ウキは魚のアタリを感知するためのセンサーそのもので、オモリの重さによってその感度は大きく変わります。
オモリが軽すぎるとウキは水面でふわふわと浮き、魚が小さなアタリを出してもウキがほとんど動かず、反応を見逃してしまうことがあります。一方でオモリが重すぎるとウキが沈みがちになり、これもアタリを読み取りにくくなる原因になります。
理想的なのは、ウキが水面に軽く浮いた状態で、魚が触れるだけで微妙に沈んだり揺れたりする組み合わせです。そのためには、ウキの浮力とオモリの重量のバランスを丁寧に調整する必要があります。

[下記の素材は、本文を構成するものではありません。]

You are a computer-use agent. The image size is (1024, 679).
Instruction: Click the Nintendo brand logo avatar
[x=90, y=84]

ストーリーの通り、大きなウキには重めのオモリを、小さなウキには軽めのオモリを組み合わせて、感度と浮力を確保します。双方とも一長一短がありますが、ウキの浮かび方や流れ方、狙う深さ(タナ)など複数の要素が相まるため、一概には言えない奥深さがあります。

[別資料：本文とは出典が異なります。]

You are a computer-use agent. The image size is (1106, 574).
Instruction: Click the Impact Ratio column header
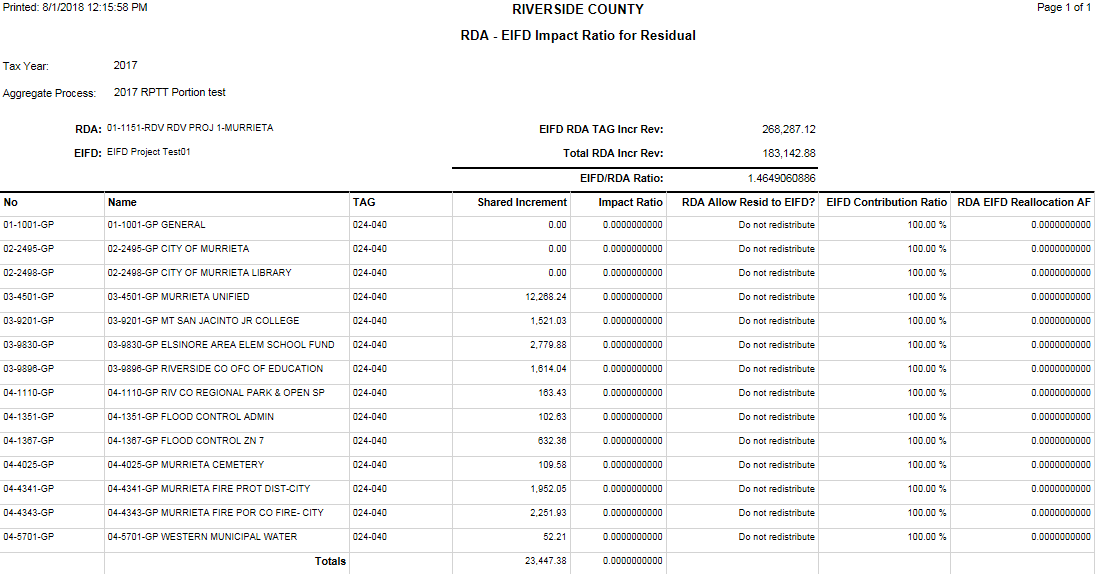coord(630,202)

また、ストーリーでは触れませんでしたが、オモリの配置や数も感度に影響します。
ガン玉などの小さなオモリを並べるようにセットすると、仕掛け全体の動きが安定し、ウキが過敏になりつつも魚の反応を的確に捉えられるようになります。
しかし、仕掛けの中に複数の重量物があるということは、それだけ絡まりやすく、扱いは難しくなります。
基本的には1~3つ組み合わせるだけで十分ですが、何十匹と釣る目的や、極端に魚がスレていない場合は調整が必要です。
(この話は、いつか詳しく書きたいと思います)
とにかく、ウキの浮力、感度、流れ方は、ウキ釣りにおける駆け引きの一つです。
海のフカセ釣りのように、ウキが静かに川の流れと同調し、餌を魚に食わせ、アタリを正確に伝えてくれるかどうかは、このバランス次第だといえます。
この基本を理解しておくだけで、釣果に大きな差が出るはずです。